Daybo Logic Dependency tool
Copyright (C) 2001-2016 David Duncan Ross Palmer, Daybo Logic.
This program is free software; you can redistribute it and/or modify
it under the terms of the GNU General Public License as published by
the Free Software Foundation; either version 2 of the License, or
(at your option) any later version.
This program is distributed in the hope that it will be useful,
but WITHOUT ANY WARRANTY; without even the implied warranty of
MERCHANTABILITY or FITNESS FOR A PARTICULAR PURPOSE. See the
GNU General Public License for more details.
You should have received a copy of the GNU General Public License
along with this program; if not, write to the Free Software
Foundation, Inc., 59 Temple Place, Suite 330, Boston, MA 02111-1307 USA
14 Walcot Parade,
The Daybo Logic dependency program is simply a method to help out on
systems which don't support autodependencies. Autodependencies are
good things, they mean that 'make' knows about headers that a C file
depends upon, as well as the C files and the programs and libraries
that need those C files. Without autodependencies, often a change to
a header will not cause a rebuild, which will mean somebody will have
to rebuild the entire project! Which could take hours depending on
the size of the project. I recommend Borland for autodependencies.
daybodep has been ported to the major operating systems, source code
is best for UNIX or UNIX based systems such as GNU. For DOS or Win32,
prebuilt binaries are available from our website. Our website will keep
the latest copies of the source too. Please visit:
to keep this tool up to date.
daybodep is a simple module. It works like this:
$ daybodep -Iinc file1.c file2.c @responsefile > .depend
| | | | | |
| | | | | \--- Output dependencies
| | | | |
| | | | \------------------- Extra files
| | | |
| | \----------------------------------- Source files
| \----------------------------------------- Include path
Program = The name of the program, daybodep or ./daybodep
-I = Set the path for headers, use as many -I paths as you need
Source files = The sources files to scan for dependencies
Extra files = If you need more source files than will fit on the command
line. Always start with an at sign, list files one per line.
Output dependencies = A structured list of dependencies to append to the
There are also some options, a quick reminder of the syntax and options
are available by using the option --help or just -h.
Here is a complete list (excluding help):
-v (--verbose) = Display title, copyright and processing messages.
don't use it whilst creating a dependency.
-ver (--version) = Display program version number in the form
MAJOR.MINOR.PATCH, patches are manually applied from the Daybo Logic
site and may be published occasionally. This also displays the time
and date when daybodep was built (compiled).
-s (--system) = Normally, daybodep only creates dependencies to user
headers "program.h", "library.h" etc. With -s, system headers are
explicity reference too <stdio.h>, <pthread.h>, <windows.h> etc.
I don't recommend this as such files are not in the same directory
and will often be broken, especially if both UNIX and Windows headers
are referenced but only one is active at a time through a macro.
Only headers which are always used should have dependencies though
-nse (--no-stderr) = This option disables the use of the stderr stream.

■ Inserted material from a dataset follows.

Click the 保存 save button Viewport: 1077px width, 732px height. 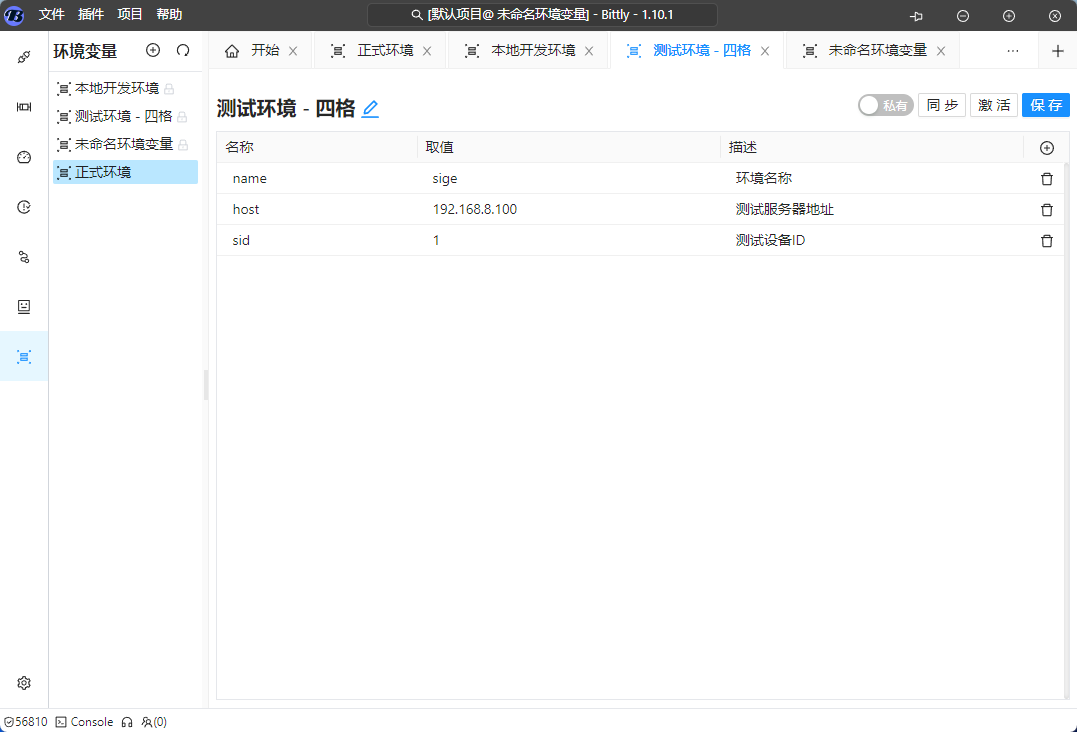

If this switch is selected, errors will be printed onto the standard
output (which has been redirected to your dependency listing file
under normal use of the program. Therefore this is only provided
for people who may wish the errors to be listed in the dependency file
for viewing after the build. This is especially useful for long builds
where stderr output is lost in the mists of time. You may find it
more useful to redirect stderr to another log or better yet, to a
line printer on long builds.
This program is Copyright Daybo Logic and subject to the GNU GPL.
For more information visit http://www.daybologic.co.uk
It will help you build large projects.
It is not neccersary for small projects and will waste time.
The normal sequence for building an autodependency aware program
is like this:
$ make depend
$ make install
make depend only has to be executed when a source file is changed to
include more files, not when a header file is edited but dependencies
The supported compilation platforms are Borland DOS, Borland Win32, GNU
(GNU's not UNIX type Unices) and BSD UNIX. To compile on anything else,
compiliation will have to be done manually.
To compile for DOS using Borland C++:
C:\DAYBODEP> make -DB16 -f Makefile.bor
To compile for Win32 using Borland C++:
C:\DAYBODEP> make -f Makefile.bor
Either of these steps will create a file called daybodep.exe, copy this
to the directory you keep utilities in and then type this:
C:\DAYBODEP> make -f Makefile.bor clean
This will remove any temporary files created by compilation.
To compile for GNU type this, $ to be done as yourself and # to be done as
root (if you do not have privellege you will have to suffice with copying
daybodep to your private binary directory).
# gmake install
$ gmake clean
To uninstall type
# gmake uninstall
Note about GNU Make:
GNU Make is easiest to use with the current build situation. If you do
not have GNU Make and don't wish to install it then use:
make -f Makefile.bsd instead of gmake, which will use the Makefile written
for BSD Make only. Alternatively, force the link over to the BSD
Makefiles by typing ./bsdmach.sh and then use make as before.